Refrigerant Recovery

For homeowners

Refrigerant recovery is the procedure for removing refrigerant from a system into a dedicated cylinder, instead of releasing it to the atmosphere. EPA Section 608 of the Clean Air Act makes recovery legally required before any service that opens a sealed refrigerant system.

Why this exists.

Older refrigerants (R-12, R-22) are ozone-depleting chemicals. Newer refrigerants (R-410A, R-134a) have high global warming potential — sometimes thousands of times that of CO₂ per pound. Venting them is environmental damage. EPA regulations make it illegal, with fines up to $44,539 per violation per day.

Any tech servicing refrigerant systems must hold an EPA Section 608 certification — a separate credential from any state-issued HVAC license. Anyone working with refrigerants without it is breaking federal law regardless of state regulations.

Equipment needed.

Recovery machine. A self-contained compressor and condenser unit designed specifically for refrigerant recovery. The machine pulls refrigerant out of the system as vapor, compresses it, condenses it back to liquid, and discharges it into a recovery cylinder.

Recovery cylinder. A DOT-certified cylinder specifically rated for the refrigerant being recovered. Distinguishable from virgin refrigerant cylinders by color — recovery cylinders are gray with a yellow top. Must be properly tagged with the refrigerant type, date, and contents. Never fill above 80% of capacity — the cylinder needs vapor space for thermal expansion or it can over-pressurize.

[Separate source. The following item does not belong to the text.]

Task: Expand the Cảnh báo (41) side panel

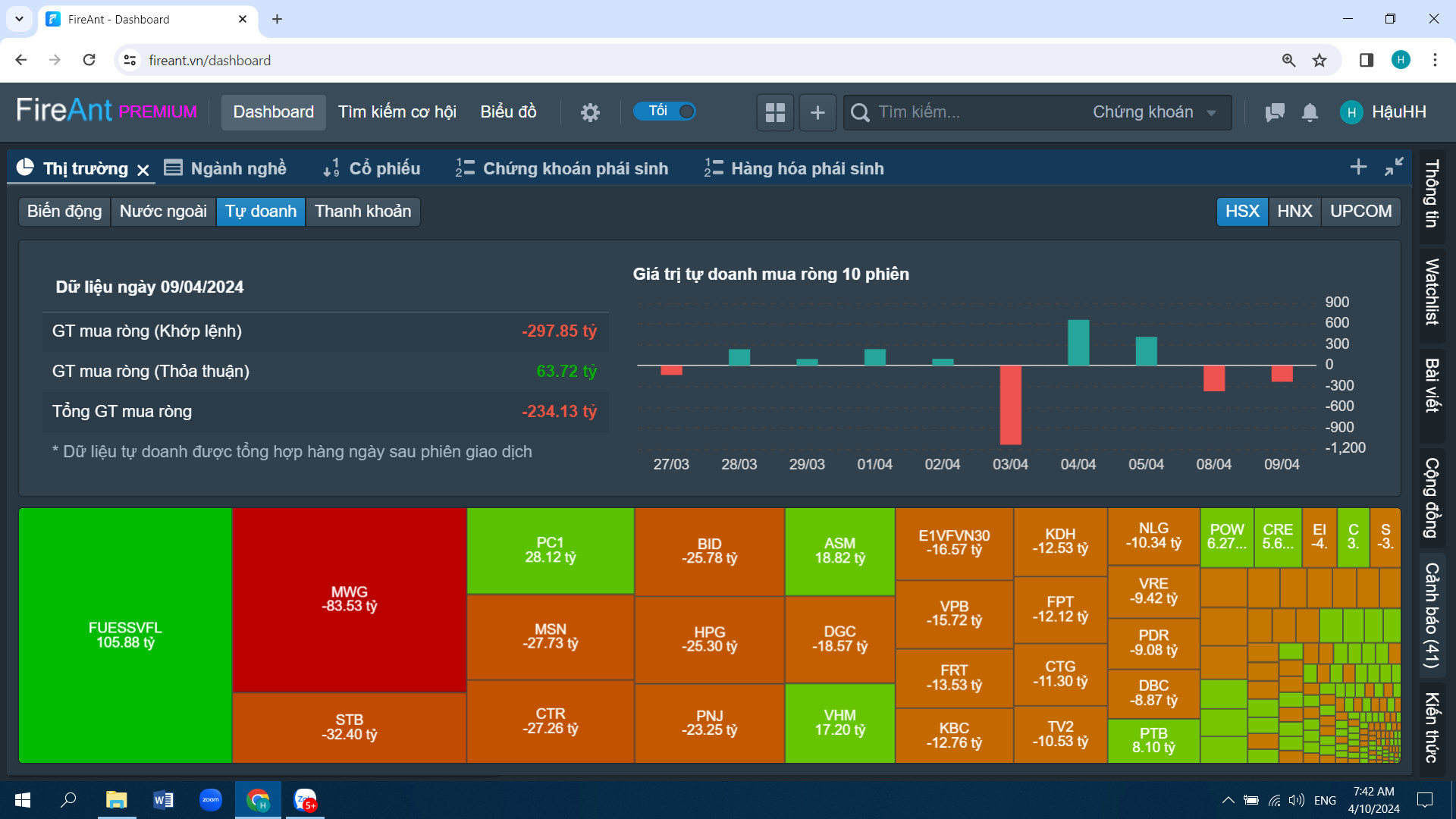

Manifold gauge set. Same one used for other refrigerant work. Connects the system to the recovery machine.

Procedure.

1. Verify the recovery cylinder is the correct type for the refrigerant, has space available (less than 80% full), and is tagged correctly.
2. Weigh the empty cylinder with refrigerant scales to know the starting weight.
3. Connect manifold to both service ports on the system.
4. Connect manifold center hose to recovery machine inlet.
5. Connect recovery machine outlet to the recovery cylinder.
6. Open the cylinder valve (vapor side typically).
7. Open both manifold valves so the recovery machine pulls from both system sides.
8. Start the recovery machine. Watch the pressure drop.
9. Continue until target vacuum is reached — usually 0 PSIG for residential.
10. Weigh the cylinder again — difference is the amount recovered.
11. Document the recovery for EPA records.

Recovery is slow on a fully charged system — it can take 30–90 minutes depending on system size and recovery machine capacity.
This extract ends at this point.